‘Hide the veggies’ not the full solution

November 03, 2009

Imagine, meal after meal with nary a veggie in sight. Yeah, right.

We think most kids would shout “Yay!” if grown-ups announced a “Hide the veggies” game. To that they’d gleefully add, “and banish them forever.”

Imagine, meal after meal with nary a veggie in sight. Yeah, right.

True, we’ve had U.S. presidents declare their dislike of broccoli, misspell the names of vegetables, and demonstrate poor leadership when it comes to healthful eating and the right kinds of encouragement kids need. But moms are warier in their own white houses – they want their kids to have the nutritional sustenance they need to learn, to run, to play and grow strong.

Now, with the help of many of the nation’s leading food manufacturers, moms are getting some veggies into their kids without the whining and tantrums. The trend began about three years ago when two books were published (Sneaky Chef by Missy Chase Lapine, and then Deceptively Delicious: Simple Secrets to Get Your Kids Eating Good Food by Jessica Seinfeld).

We won’t name particular brands here, but we do think that concealing fruits and vegetables with kids’ foods so they’ll more readily eat them is only part of the solution. Moms might feel better if they feed kids these foods, but the premise seems a bit dishonest to us, for a couple of reasons: 

First, what else is in these food products (salt, etc.) that mask the great, natural taste of fruits and vegetables, or possibly change the foods’ overall nutritional profile?

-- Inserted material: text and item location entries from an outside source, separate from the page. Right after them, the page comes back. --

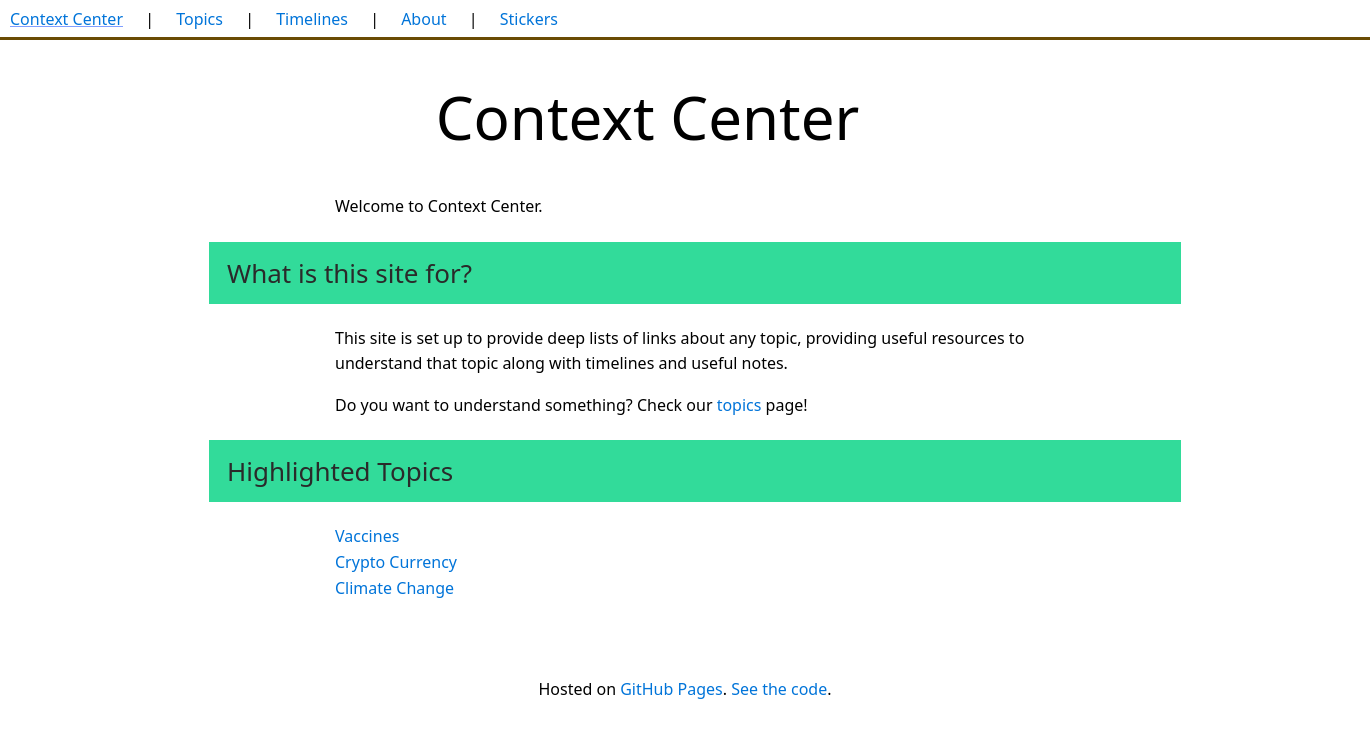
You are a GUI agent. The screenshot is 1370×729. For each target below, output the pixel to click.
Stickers (529, 19)
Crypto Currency (396, 562)
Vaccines (367, 536)
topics (739, 405)
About (423, 19)
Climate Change (394, 588)
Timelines (312, 19)
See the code (779, 689)
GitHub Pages (671, 689)
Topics (199, 19)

Second, the kids don’t learn about proper eating this way; they’re not part of the fundamental dietary decisions that could affect the way they eat for their entire lives. If they’re not openly exposed to fruits, vegetables, grains and other nutritional foods, how can they learn to appreciate them?

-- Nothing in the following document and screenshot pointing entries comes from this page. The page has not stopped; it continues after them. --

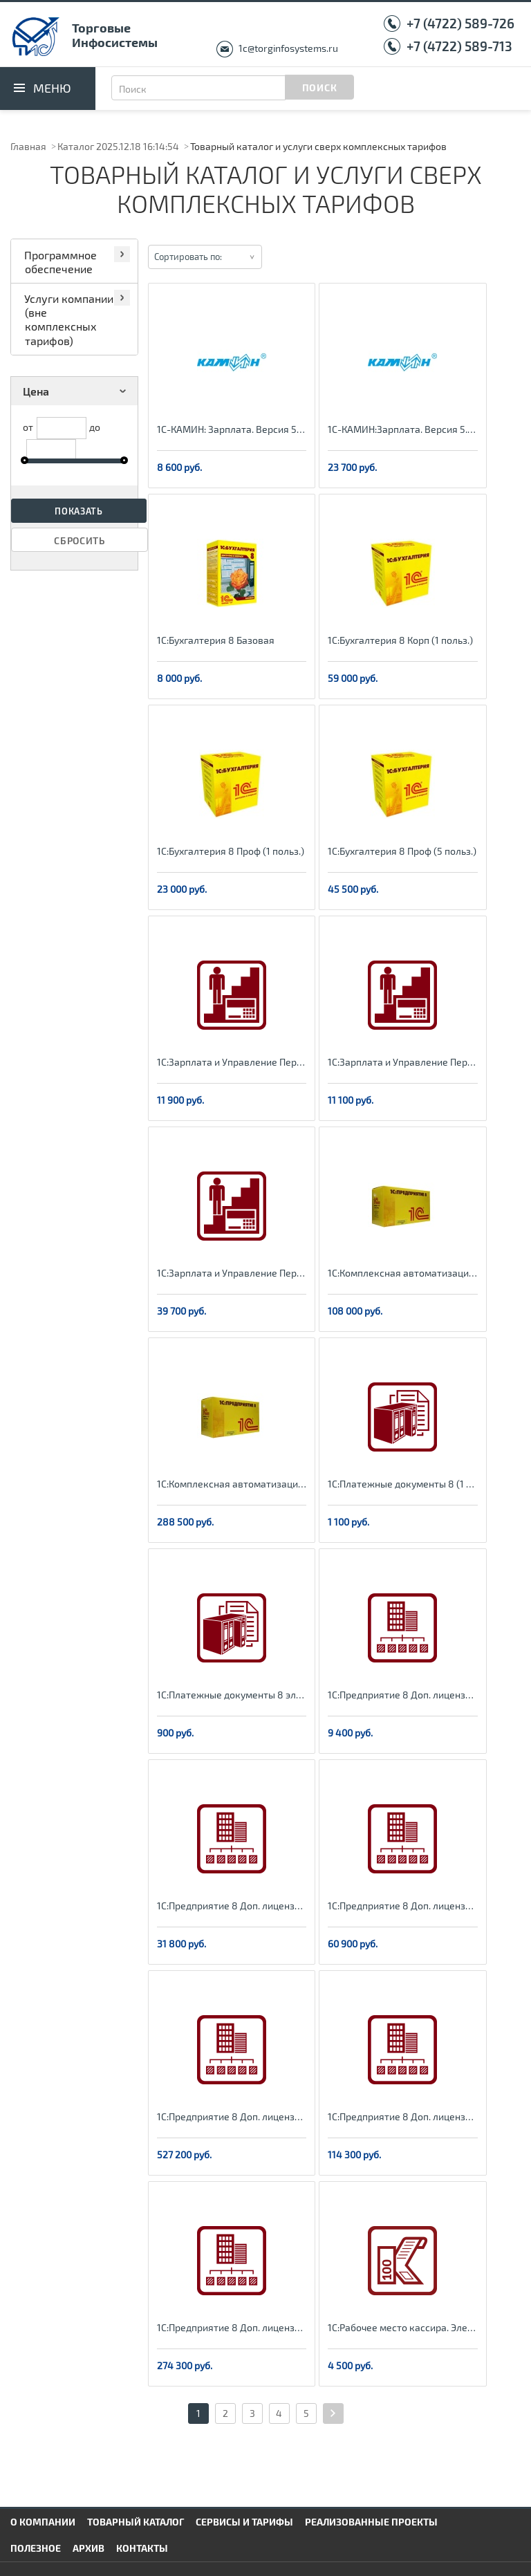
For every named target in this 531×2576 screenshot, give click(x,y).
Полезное (35, 2548)
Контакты (142, 2548)
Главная (28, 146)
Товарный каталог (135, 2522)
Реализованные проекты (371, 2522)
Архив (88, 2548)
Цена (77, 391)
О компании (42, 2522)
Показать (79, 511)
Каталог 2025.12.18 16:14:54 (118, 146)
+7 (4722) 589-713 (459, 46)
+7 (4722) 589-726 (460, 23)
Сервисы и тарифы (244, 2522)
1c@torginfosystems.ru (288, 48)
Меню (52, 87)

Which explains our view that moms shouldn’t look for an easy way out of this responsibility, nor should brands look to capitalize on moms’ desire to avoid vegetable skirmishes at the household dinner table. Like mathematics and language skills taught in school, it’s up to moms, dads and older siblings to instill the right food teachings in their children. They’ll serve as tools for a better life.

Otherwise, the real stress could come years down the road, when moms look at their kids’ dysfunctional eating habits and think, ‘what have I done.’